Catherine Vautrin à l'Assemblée nationale le 10 mars 2009. — BERTRAND GUAY / AFP

Alors que la situation financière de l’UMP paraît catastrophique après la décision du Conseil constitutionnel d’annuler le remboursement des frais de campagne, Catherine Vautrin, la trésorière de l’UMP, fait un point précis sur les comptes…

A combien s’élève la dette de l’UMP?

Avant la décision du Conseil constitutionnel, la dette de l’UMP était de 55 millions d’euros. Nous avons contracté un prêt, remboursable sur 5 ans par «tranche» de 11 millions d’euros. Fin juin, nous avons déjà remboursé 11 millions d’euros après avoir perçu une dotation de l’Etat de 19,8 millions d’euros. La dette, hors décision du Conseil constitutionnel, est donc de 44 millions d’euros. Si l’on ajoute les 10,6 millions d’euros dont nous prive la décision de cette juridiction, elle s’élève à 54,6 millions d’euros.

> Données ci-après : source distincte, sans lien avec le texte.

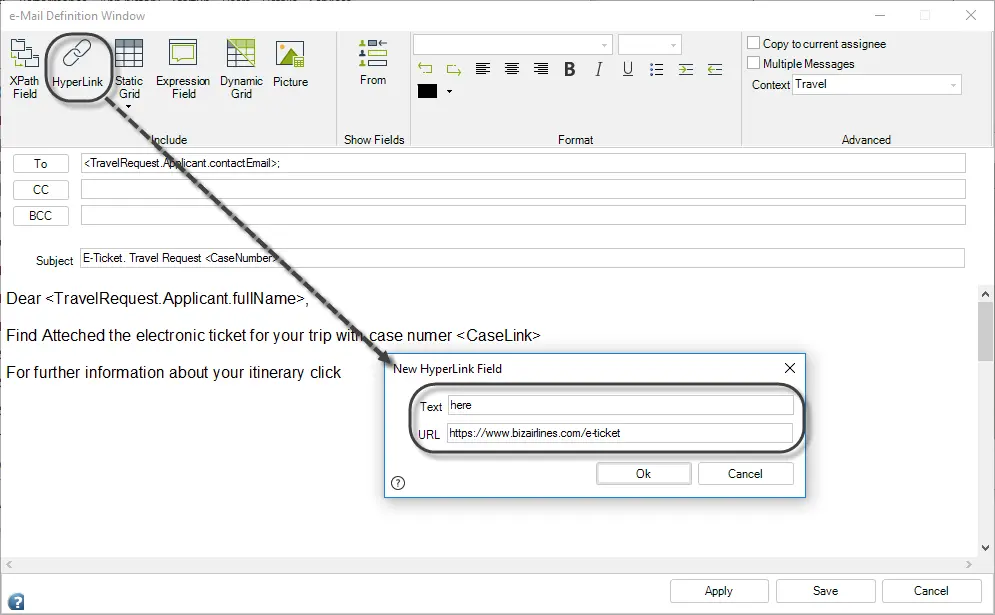The image size is (995, 615).
Task: Click the black font color swatch
Action: tap(427, 91)
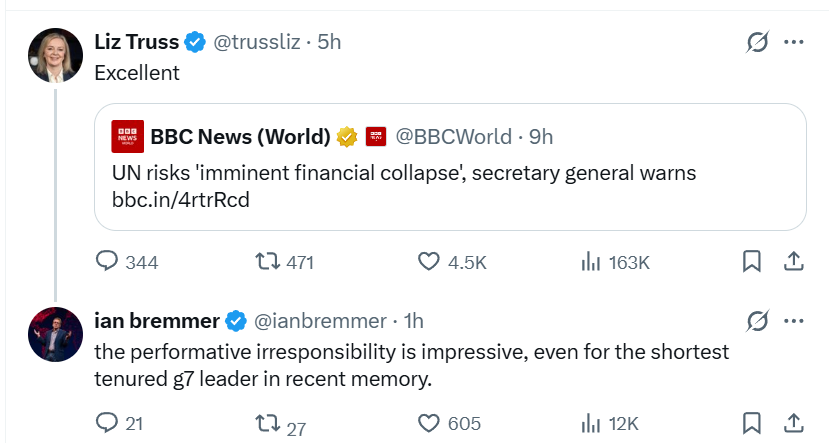Open more options on ian bremmer's tweet
This screenshot has width=829, height=443.
pos(794,321)
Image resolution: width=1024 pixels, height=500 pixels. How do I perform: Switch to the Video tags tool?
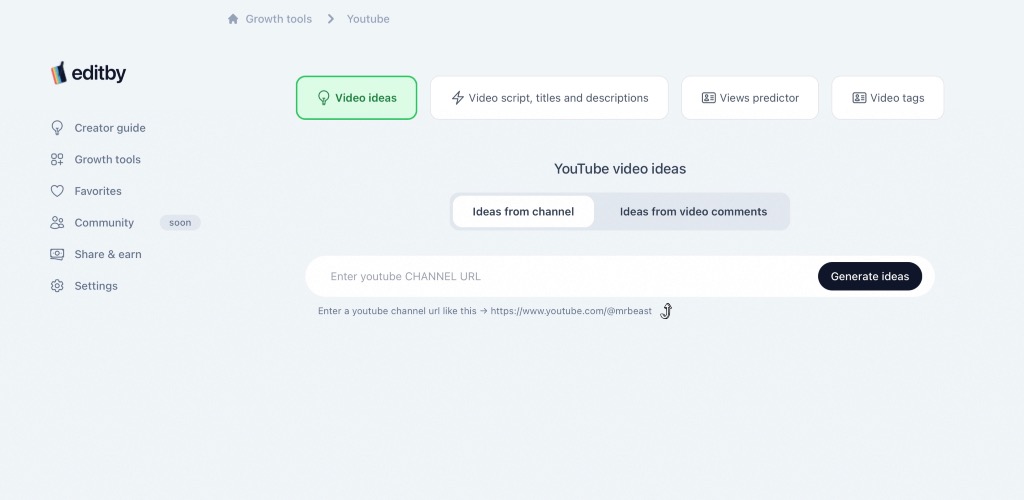[x=887, y=98]
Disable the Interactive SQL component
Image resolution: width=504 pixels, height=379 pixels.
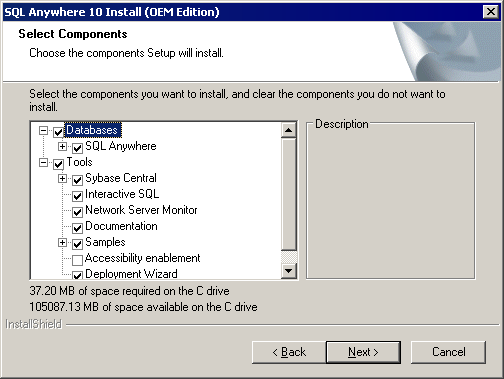tap(77, 196)
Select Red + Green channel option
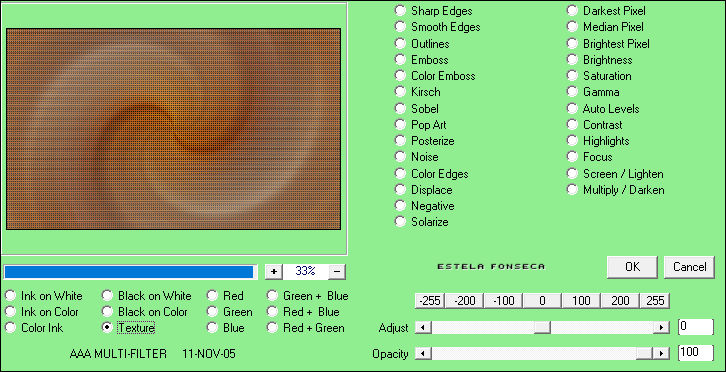Viewport: 726px width, 372px height. 306,328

Comment comptez-vous faire face?

Nous continuerons le désendettement sur le cycle tel qu’il était prévu en ce qui concerne les 44 millions d’euros. Pour faire face aux 10,6 millions nouveaux, nous lançons une souscription nationale. Si chacun des 315.000 adhérents de l’UMP donnent 35 euros, cela permet de recouvrir cette somme. Par ailleurs, nous nous adressons aussi à l’ensemble des électeurs qui ont voté Nicolas Sarkozy à la présidentielle. Il faut faire vite car nous devons régler cette somme d’ici le 31 juillet, conformément à la décision du Conseil constitutionnel.

Que se passera-t-il si vous ne parvenez pas à réunir une telle somme? Faudra-t-il encore resserrer les dépenses?

Nous sommes dans la logique de mobiliser les Français. Nous n’ajouterons pas de la rigueur à la rigueur, nous appelons à la mobilisation citoyenne.